WORK TO COMPLETE: After locating the line that contains "Click the クリック率" in the data below, set down exactly that line and each one after it through the line that contains "Open the Perspective View dropdown", and nothing more.

[RECORDS FOR THE TASK]

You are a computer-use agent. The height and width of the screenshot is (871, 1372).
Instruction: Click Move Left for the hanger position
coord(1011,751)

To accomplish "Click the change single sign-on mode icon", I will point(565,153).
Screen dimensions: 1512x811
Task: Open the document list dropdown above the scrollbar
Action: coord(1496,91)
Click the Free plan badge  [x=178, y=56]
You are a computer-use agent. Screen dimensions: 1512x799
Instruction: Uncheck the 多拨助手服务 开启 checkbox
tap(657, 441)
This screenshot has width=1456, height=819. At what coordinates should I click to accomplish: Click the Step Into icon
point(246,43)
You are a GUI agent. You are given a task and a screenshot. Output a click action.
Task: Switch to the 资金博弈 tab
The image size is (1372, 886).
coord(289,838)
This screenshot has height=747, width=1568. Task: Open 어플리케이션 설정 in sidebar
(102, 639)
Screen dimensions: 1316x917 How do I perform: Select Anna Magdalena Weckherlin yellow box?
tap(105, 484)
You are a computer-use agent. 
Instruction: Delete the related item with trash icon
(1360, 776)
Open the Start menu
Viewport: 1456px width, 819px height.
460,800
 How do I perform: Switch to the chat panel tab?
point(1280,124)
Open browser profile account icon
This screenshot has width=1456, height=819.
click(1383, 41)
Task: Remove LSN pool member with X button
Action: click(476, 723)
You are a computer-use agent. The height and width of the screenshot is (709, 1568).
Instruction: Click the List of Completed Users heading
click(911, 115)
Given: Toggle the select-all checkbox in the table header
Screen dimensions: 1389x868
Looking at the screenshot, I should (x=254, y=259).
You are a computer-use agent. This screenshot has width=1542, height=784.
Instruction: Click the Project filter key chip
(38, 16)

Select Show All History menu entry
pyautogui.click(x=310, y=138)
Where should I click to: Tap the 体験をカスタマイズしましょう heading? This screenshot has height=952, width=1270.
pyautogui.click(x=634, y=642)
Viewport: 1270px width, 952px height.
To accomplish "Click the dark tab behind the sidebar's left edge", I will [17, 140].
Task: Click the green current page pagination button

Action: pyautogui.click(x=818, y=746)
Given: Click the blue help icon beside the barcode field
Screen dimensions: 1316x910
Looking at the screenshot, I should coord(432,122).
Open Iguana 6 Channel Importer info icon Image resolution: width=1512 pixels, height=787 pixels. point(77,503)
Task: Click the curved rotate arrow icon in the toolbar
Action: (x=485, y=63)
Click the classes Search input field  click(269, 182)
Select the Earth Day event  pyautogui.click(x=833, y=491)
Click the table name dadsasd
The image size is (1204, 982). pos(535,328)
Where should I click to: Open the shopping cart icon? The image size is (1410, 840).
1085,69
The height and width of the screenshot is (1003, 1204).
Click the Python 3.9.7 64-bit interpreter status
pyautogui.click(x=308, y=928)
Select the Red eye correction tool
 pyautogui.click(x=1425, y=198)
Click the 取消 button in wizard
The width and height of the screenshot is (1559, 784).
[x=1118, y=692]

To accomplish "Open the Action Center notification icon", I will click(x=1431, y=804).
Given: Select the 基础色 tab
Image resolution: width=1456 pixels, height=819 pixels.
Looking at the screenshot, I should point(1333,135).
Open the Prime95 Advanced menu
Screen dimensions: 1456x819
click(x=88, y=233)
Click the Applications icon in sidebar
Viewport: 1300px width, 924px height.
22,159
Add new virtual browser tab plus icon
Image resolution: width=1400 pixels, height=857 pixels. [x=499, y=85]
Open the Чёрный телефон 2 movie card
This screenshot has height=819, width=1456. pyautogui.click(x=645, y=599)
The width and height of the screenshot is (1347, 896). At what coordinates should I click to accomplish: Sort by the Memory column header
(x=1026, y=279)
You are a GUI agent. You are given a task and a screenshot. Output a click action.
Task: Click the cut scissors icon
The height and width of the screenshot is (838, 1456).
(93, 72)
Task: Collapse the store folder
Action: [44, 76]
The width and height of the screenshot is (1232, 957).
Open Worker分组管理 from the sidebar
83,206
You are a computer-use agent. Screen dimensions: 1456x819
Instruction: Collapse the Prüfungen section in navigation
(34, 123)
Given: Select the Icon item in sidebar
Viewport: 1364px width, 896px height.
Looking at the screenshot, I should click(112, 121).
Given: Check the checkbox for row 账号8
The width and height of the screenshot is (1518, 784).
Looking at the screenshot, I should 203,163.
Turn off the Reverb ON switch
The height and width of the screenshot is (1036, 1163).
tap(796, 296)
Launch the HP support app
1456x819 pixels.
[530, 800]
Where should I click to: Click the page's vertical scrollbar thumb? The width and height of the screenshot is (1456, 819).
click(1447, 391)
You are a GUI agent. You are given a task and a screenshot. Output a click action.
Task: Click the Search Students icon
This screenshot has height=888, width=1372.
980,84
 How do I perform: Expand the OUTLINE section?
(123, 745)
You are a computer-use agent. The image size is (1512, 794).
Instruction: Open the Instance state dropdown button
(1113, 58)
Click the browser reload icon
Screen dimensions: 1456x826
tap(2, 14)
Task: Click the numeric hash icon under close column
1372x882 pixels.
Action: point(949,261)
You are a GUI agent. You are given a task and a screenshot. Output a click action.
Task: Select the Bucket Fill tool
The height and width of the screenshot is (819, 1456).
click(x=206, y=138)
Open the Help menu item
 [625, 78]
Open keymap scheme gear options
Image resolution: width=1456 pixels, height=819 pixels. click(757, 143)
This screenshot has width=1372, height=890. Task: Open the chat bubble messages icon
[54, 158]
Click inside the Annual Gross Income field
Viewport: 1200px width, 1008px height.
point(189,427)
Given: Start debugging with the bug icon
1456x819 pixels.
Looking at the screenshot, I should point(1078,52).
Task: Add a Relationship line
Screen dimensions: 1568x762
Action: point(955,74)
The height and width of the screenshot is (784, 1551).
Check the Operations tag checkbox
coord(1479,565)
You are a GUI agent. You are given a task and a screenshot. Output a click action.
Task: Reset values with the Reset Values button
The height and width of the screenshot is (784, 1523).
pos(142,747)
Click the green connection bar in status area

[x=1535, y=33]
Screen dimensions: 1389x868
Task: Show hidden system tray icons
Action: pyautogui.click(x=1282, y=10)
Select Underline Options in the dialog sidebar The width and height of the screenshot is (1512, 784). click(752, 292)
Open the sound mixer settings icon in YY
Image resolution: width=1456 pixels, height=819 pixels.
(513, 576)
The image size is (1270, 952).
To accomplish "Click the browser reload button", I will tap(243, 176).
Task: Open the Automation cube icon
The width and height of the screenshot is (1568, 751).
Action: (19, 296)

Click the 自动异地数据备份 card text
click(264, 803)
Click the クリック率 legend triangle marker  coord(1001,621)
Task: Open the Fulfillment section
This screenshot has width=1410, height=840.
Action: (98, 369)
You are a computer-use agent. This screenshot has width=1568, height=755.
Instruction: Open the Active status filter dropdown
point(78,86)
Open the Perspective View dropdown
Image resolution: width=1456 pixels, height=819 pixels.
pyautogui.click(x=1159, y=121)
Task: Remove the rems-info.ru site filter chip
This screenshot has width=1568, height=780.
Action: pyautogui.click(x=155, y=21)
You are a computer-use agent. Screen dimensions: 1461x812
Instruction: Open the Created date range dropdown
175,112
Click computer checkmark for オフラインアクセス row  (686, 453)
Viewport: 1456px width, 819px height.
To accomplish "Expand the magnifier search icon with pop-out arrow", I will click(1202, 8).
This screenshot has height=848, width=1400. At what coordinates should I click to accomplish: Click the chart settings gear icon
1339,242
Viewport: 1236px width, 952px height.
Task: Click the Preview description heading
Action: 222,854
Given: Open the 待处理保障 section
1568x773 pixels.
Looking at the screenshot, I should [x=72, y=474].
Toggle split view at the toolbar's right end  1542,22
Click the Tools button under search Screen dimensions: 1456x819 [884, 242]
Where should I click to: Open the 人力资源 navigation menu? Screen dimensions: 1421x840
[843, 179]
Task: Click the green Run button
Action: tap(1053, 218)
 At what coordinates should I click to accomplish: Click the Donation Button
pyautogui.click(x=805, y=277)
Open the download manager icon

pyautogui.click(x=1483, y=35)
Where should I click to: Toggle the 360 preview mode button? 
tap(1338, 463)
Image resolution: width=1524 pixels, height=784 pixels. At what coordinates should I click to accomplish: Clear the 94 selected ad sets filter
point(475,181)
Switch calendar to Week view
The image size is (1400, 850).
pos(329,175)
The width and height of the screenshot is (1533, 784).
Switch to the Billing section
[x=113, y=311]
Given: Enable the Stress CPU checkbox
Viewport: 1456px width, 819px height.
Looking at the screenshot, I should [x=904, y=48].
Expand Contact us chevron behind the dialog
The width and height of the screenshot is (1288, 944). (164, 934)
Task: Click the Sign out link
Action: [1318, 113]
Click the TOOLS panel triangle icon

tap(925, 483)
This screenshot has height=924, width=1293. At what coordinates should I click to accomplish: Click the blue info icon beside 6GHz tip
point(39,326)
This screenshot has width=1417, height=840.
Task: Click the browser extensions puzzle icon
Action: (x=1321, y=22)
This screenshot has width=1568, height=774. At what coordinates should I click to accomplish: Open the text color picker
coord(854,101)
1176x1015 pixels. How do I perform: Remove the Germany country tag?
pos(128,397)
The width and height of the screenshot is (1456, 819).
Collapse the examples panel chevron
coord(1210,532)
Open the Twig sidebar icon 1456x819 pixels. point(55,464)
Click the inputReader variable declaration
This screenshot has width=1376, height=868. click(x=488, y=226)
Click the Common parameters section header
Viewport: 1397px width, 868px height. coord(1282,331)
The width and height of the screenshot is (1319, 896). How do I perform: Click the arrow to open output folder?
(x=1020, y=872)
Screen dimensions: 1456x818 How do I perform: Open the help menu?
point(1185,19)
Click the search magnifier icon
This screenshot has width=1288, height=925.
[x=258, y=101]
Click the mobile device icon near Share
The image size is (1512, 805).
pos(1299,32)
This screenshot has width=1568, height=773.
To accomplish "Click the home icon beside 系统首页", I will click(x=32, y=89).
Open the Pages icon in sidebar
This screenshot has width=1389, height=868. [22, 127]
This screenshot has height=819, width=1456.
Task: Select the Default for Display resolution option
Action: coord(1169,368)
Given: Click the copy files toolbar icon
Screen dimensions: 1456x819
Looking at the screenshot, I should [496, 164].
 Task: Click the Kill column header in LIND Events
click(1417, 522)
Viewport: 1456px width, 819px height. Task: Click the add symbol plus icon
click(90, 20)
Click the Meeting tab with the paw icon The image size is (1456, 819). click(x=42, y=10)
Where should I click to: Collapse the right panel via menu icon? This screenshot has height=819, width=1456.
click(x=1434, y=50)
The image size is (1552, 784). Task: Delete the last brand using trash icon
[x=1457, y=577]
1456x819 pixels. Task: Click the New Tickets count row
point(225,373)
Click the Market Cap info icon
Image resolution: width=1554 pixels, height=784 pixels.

[/RECORDS FOR THE TASK]

FINISHED TASK:
Click the クリック率 legend triangle marker  coord(1001,621)
Task: Open the Fulfillment section
This screenshot has width=1410, height=840.
Action: (98, 369)
You are a computer-use agent. This screenshot has width=1568, height=755.
Instruction: Open the Active status filter dropdown
point(78,86)
Open the Perspective View dropdown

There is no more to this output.